Practicle all engines with Timing chain are affected, espcially them with long chains like VW/Audi V8/V10 are overrepresented.
If they are proper lubricated the will last much longer and will instead be very durable.
Even oil pressured parts will suffer problems when the oil become extremely thin and problems with oil film, such as camshaft in some engines like 2.4 V6

Short Descriptions and Google search Keywords:

"Audi S4 4.2L V8 B6/B7 Timing chain problem", "Audi S8 5.2L V10 Timing chain problem"
This engine is extremely vulnerable for poor lubrication and have problems with the timing chains.
OBS run this engine with low oil pressure means high risk for total engine failure because of poor timing chain tensioner function when 

the oil is thin, timing chains then got slack and shock the chain guides that will break and then increase the problem untilengine 

failure is an fact. This engine need 10W-40 oil (absolutely critical).


"2.0T FSI engine problem" - Lot of search result on internet..
"2.0T FSI Fuel pump Cap" - Fuel pump Cap and camshaft failure because of poor lubrication.
"2.0T FSI Timing chain" - Transmission chain between the camshafts and chain tensioner
"2.0 TDi Oil pump problems" - Chain and sprockets wear down.

"3.2L V6 Timing chain problems" - The tensioner wear out and cause engine failure.
"VR6 Timing chain problems" - 
"2.4L V6 Camshaft problems" - 

"BMW 2.0 Diesel Timing chain problems" and so on.....


----------



## S4fanq (Dec 28, 2012)

Modern engines are not "designed" for thin oils and long service intervals, but it's environmental directives
and laws and market forces behind this, and not what is best for our engines.

Internet is crawling with repair manuals and job descriptions for wrecked engines.

*Would be better if instead avoids the cause of the problems, that we care for them better*


----------



## alexkod22 (Sep 1, 2011)

Nice article. Thanks


----------



## Victor Huge (Aug 21, 2009)

These are some wild theories, have any proof? What are your credentials? Unless you make engine oil for a living and can prove 10w-40 isn't dangerous to a modern engine, i think it's best people follow their user manual.


----------



## PowerslavePA (Dec 9, 2014)

10W40 in modern engines IS dangerous.

The flow rate is lower, thus does not optimally carry heat away from internals.
The thicker oil will also flow slower through the smaller oil galleys. You can 
have all the oil up in the head, and it not getting back to the sump fast enough
when it's cold. Todays engines have smaller galleys for the lighter weight
oils, and 10W40 isn't going to flow back down fast enough cold. 

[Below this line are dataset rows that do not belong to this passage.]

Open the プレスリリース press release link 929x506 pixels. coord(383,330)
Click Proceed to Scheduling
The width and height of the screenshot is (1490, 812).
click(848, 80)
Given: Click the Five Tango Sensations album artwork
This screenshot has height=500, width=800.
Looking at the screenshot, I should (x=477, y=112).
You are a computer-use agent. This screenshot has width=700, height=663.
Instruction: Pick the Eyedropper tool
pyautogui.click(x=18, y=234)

The spacing in the bearings is tighter, the thicker oil can cause flow issues here too. 

Thicker oil causes more drag on the engine, reduces MPG.

Climate: If you're going below ZERO, with today's engines, will have very bad cold
starts, insufficient lubrication with 10W40.

You will get more sludge with 10W40, especially short trips.

Any motor calling for a 0W20 should never use 10W40.

Some people switch to when they got high miles, quiets the motor, and helps with any
irregularities in lobe and bearing wear, a temporary fix. Basically, they commonly use 
10W-40 motor oil in vehicles with higher mileage because the oil is thicker, while the 
engine is hot; this helps lubricate older moving parts. The 10W-40 oil is not as reliable 
for engine start-up in colder winter climates as 5W-40 is.

If you can FIND a 10W40 with a VW spec on it? Then you can use it in the summer,
or all areas that never go below 10c.

I would never use it in my '15 TSI.


----------



## GmadGman (Jan 31, 2021)

I know this thread is old, but volkswagen engines were designed for thicker oils in mind and this is still true, its a cast iron engine, cannot dissipate heat as quickly as an aluminum engine with cylinder liners. Our oil pumps are made to pump really hard, it all comes down to climate temperatures.

Ford F150's a while back when they started using 5w20 saw alot of accelerated wear in their engines when used heavily in towing and so fourth, even just driving them.


----------